Your answer is a number only: how many lines in the data below contain "will"?

**Data in this exercise**
^^^^
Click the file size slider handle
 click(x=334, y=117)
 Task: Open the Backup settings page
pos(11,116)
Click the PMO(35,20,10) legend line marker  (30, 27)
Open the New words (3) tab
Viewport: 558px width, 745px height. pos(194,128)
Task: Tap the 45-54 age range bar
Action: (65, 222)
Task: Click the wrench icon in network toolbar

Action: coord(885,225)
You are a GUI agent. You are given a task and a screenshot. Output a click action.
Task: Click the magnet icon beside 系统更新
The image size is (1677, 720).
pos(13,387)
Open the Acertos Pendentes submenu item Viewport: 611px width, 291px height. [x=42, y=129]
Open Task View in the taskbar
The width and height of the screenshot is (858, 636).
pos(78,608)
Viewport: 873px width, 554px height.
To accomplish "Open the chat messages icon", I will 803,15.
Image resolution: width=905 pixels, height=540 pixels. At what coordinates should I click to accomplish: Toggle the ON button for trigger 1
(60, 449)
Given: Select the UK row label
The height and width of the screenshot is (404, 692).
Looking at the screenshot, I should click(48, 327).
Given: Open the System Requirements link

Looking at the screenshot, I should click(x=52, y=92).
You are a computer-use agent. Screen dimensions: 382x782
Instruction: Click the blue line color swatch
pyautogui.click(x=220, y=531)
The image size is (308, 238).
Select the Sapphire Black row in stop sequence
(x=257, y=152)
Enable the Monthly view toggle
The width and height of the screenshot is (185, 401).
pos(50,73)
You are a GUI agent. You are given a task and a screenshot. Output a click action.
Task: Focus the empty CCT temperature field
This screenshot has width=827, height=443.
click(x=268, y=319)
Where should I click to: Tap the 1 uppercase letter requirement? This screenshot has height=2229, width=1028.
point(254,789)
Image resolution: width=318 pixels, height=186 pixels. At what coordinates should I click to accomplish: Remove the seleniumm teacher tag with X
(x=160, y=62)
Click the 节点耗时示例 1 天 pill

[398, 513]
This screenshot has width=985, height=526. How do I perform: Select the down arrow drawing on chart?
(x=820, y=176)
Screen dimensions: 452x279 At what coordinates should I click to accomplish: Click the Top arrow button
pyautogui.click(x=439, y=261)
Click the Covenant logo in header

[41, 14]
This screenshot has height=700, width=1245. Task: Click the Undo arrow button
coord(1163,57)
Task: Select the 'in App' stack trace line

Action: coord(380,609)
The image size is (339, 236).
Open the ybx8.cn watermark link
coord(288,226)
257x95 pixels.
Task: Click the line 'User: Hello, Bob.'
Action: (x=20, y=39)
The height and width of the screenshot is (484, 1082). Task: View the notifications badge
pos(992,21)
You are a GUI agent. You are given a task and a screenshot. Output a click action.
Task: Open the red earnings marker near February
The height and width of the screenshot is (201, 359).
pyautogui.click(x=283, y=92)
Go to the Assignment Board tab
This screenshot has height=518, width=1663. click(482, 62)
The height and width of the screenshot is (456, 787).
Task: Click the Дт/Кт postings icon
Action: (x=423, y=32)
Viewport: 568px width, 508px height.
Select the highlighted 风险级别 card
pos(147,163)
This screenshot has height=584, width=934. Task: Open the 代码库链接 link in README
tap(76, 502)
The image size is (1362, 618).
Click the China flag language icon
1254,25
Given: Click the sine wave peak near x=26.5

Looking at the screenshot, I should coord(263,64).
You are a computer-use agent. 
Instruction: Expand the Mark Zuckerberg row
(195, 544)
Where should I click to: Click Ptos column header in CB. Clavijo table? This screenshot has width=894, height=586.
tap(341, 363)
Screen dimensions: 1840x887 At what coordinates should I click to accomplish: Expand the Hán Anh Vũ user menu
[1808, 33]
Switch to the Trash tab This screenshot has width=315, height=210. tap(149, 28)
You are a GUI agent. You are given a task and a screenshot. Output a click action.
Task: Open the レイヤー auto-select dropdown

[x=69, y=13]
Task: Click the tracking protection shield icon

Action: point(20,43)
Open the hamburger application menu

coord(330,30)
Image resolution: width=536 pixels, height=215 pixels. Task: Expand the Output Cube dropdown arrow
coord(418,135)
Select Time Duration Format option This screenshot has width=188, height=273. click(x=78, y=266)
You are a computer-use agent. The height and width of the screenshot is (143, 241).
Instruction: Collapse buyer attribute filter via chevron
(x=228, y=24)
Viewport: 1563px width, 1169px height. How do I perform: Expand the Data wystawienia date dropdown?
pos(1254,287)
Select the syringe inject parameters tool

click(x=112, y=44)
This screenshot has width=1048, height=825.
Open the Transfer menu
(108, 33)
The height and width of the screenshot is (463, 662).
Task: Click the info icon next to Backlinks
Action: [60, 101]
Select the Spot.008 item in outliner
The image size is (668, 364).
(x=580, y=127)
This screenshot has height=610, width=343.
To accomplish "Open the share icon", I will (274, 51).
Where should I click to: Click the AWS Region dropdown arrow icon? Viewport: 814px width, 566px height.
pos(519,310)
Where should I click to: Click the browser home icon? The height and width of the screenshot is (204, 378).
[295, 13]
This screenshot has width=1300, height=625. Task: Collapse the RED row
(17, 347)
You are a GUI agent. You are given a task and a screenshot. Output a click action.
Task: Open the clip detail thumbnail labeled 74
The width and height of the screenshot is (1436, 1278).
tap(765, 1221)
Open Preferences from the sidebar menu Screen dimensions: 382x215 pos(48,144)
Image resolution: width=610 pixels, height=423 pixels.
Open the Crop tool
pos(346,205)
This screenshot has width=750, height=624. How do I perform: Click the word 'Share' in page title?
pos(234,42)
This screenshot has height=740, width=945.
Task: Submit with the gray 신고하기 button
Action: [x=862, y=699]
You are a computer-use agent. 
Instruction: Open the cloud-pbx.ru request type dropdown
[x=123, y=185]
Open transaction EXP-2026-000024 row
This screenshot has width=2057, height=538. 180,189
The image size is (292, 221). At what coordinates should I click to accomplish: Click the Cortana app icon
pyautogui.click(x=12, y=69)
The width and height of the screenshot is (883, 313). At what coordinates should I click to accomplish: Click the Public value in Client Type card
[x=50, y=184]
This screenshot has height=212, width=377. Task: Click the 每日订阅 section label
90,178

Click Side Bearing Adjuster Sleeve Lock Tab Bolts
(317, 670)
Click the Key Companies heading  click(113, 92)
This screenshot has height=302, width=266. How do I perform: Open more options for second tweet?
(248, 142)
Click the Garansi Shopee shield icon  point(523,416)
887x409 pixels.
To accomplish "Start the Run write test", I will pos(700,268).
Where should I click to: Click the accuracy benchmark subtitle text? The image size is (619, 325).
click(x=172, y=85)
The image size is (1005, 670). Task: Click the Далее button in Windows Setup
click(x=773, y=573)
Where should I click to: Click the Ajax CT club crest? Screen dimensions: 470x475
^^^^
**Solution**
3